▸ WHAT YOU NEED TO DO:
1. Reproduce the credit card balance transfer text word for word, from its first sentence to its last.
2. Count the lines in the entries that contain the string "Copy", matching case exactly, and reply with the number alone.

▸ PROVIDED PASSAGE:
※

Credit Card balance transfer is a technique used to transfer high-interest debts from one credit card issuer to another one which in comparison offers lower interest rates. This is frequently used as a way to save money on interest, also it makes it faster to reduce the debt burden.
When one makes use of credit card balance transfer facility, the bank to which the amount is being transferred pays the former credit card bank the complete amount and sets monthly payments for you to pay the debt at a much lower rate.
There are many benefits to using credit card balance transfer facility and these are as follows:
You can consolidate many credit card payments from different cards through balance transfer to avoid forgetting about the payments. It is easier to remember and make one payment instead of many payments. This will save you any late payment charges that may be levied due to delayed payments.
Better Interest Rates
By making use of the balance transfer facility offered by many banks, you have an option to choose from a wide array of interest rates and choose the best rate being offered to you.

※

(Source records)
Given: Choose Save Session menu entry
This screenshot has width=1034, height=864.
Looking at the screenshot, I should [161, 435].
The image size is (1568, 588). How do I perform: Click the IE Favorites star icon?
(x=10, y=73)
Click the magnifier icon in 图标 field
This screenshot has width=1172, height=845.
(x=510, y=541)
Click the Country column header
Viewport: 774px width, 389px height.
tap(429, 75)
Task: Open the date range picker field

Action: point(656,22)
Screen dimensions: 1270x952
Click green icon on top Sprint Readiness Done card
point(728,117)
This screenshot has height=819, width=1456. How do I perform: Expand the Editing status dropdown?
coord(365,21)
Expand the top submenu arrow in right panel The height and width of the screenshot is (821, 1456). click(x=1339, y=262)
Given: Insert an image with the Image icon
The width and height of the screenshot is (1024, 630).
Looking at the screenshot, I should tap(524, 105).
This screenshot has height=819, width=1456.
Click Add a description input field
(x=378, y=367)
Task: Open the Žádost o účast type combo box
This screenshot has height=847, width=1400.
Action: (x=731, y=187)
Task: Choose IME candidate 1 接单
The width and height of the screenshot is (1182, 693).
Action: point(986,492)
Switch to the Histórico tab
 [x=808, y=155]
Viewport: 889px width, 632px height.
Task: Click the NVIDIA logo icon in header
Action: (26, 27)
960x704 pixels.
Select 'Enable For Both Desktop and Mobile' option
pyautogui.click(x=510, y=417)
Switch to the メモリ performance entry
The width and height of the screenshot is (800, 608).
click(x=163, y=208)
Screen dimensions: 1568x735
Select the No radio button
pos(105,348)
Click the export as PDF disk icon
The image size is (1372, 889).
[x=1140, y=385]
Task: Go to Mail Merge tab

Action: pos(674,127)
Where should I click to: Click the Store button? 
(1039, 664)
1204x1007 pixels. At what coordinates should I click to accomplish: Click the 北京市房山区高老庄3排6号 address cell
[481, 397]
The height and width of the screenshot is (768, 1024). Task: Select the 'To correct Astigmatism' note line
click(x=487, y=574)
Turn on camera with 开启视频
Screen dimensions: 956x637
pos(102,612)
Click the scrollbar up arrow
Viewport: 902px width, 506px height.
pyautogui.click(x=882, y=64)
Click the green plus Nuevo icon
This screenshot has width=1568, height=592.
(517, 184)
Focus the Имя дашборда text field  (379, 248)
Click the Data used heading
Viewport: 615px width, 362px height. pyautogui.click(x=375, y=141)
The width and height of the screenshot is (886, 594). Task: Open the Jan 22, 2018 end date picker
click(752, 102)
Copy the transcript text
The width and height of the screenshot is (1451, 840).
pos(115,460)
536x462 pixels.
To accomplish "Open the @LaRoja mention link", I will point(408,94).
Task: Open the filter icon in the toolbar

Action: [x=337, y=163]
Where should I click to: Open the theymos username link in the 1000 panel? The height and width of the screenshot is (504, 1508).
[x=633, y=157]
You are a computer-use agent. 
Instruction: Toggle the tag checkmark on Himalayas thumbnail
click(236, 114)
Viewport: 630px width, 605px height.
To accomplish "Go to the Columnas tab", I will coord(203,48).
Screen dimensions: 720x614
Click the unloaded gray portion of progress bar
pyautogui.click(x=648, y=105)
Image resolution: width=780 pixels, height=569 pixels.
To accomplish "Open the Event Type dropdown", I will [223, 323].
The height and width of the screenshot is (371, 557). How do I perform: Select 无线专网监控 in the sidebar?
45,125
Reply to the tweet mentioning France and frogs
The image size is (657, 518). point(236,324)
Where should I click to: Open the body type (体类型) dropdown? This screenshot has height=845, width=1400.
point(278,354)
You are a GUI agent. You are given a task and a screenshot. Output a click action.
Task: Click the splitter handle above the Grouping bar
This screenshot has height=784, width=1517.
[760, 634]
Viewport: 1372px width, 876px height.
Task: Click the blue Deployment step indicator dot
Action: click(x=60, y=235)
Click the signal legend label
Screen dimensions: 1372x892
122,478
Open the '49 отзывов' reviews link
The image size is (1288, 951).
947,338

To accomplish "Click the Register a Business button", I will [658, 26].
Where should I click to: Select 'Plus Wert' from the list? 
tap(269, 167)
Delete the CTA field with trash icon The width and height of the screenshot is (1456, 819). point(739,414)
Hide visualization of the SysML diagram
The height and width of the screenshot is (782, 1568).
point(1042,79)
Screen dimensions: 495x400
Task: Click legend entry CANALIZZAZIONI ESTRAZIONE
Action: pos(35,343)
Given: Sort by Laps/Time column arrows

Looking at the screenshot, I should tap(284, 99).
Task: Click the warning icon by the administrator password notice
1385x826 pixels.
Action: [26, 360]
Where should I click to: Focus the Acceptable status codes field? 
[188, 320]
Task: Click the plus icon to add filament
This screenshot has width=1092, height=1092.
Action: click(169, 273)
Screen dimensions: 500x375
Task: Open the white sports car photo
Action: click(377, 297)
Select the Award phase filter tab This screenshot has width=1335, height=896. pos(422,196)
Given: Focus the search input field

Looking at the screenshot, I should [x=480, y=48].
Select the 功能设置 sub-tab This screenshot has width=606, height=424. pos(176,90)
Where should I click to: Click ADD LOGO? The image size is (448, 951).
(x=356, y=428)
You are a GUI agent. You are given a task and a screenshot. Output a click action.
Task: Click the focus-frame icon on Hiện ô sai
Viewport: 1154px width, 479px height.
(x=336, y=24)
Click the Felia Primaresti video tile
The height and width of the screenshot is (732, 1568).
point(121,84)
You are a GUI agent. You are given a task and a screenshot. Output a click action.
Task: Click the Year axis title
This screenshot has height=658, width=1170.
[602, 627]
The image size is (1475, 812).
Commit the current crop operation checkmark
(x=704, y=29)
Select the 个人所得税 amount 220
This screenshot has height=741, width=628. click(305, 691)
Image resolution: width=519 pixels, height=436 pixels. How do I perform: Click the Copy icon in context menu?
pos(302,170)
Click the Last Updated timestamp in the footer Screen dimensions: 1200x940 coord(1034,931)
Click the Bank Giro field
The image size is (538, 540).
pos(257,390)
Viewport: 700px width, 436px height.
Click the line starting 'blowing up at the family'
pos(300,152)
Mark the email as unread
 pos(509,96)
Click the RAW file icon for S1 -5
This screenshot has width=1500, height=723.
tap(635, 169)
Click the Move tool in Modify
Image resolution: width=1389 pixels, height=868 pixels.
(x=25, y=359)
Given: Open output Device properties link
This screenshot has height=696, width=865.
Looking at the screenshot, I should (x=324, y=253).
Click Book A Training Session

※

▸ RESULTS OF THE EXERCISE:
1.
Credit Card balance transfer is a technique used to transfer high-interest debts from one credit card issuer to another one which in comparison offers lower interest rates. This is frequently used as a way to save money on interest, also it makes it faster to reduce the debt burden.
When one makes use of credit card balance transfer facility, the bank to which the amount is being transferred pays the former credit card bank the complete amount and sets monthly payments for you to pay the debt at a much lower rate.
There are many benefits to using credit card balance transfer facility and these are as follows:
You can consolidate many credit card payments from different cards through balance transfer to avoid forgetting about the payments. It is easier to remember and make one payment instead of many payments. This will save you any late payment charges that may be levied due to delayed payments.
Better Interest Rates
By making use of the balance transfer facility offered by many banks, you have an option to choose from a wide array of interest rates and choose the best rate being offered to you.

2. 2